Wednesday, March 19, 2014
Sunday Afternoon Jam Session - Leica M9 and Summilux 35mm Lens
As you may have seen, I've been exploring the use of high iso film in my Leica M4-2, specifically for shooting live music. I've also worked on emulating the look of that film in Lightroom, during post-processing of files shot on my digital Leica M9. Today's post shares more of those digital emulations.
(Click Here) to learn more about Jammin' Java.
Jammin' Java, a local music venue in Falls Church, Virginia, periodically has afternoon jam sessions. For this one, I only had an hour to spare, so had to leave early. Lighting was about as challenging as it gets, with bright open sunlight outside, black curtains in the windows and very low light inside. However, I think that made the light quite interesting. Shooting my Leica M9 and Summilux 35mm f1.4 v.3 lens wide open at iso 1600, here are some of the images I captured in the short time I was there.

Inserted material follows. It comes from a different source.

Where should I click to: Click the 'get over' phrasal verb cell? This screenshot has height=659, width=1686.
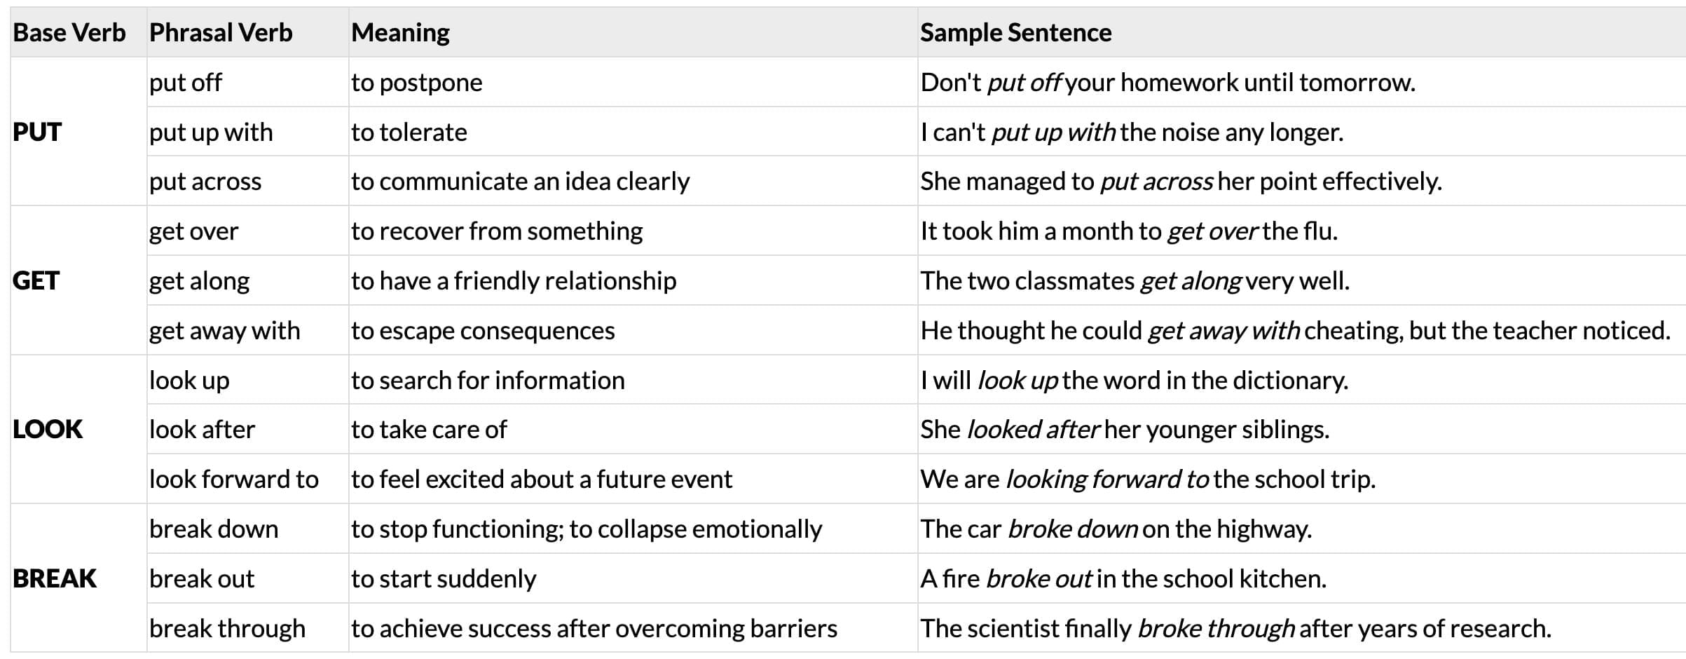click(x=193, y=231)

Jammin' Java, by Reed A. George
That fourth image shows a strange internal reflection I was getting in the Summilux, even though I was using a lens hood. It was repeatable, but I've never had it happen before with this lens. The light coming in around the black curtains was very bright and very directional. I doubt I'll ever see that artifact again.
All shot wide open at f1.4, these images show the characteristics of the older Summilux lenses - quite a lot of flare and coma wide open, while remaining mostly sharp. This is one example of what people call the "Leica glow."
I don't mind these imperfections, and in fact added to them with my settings in Lightroom designed to emulate Ilford Delta 3200 film. Big increases in contrast and grain are what gets them there.
I'm having lots of fun with this new approach to music photography. I feel that I can get the same style now out of either real Delta 3200 film or my M9, shooting at iso 1600. Very nice.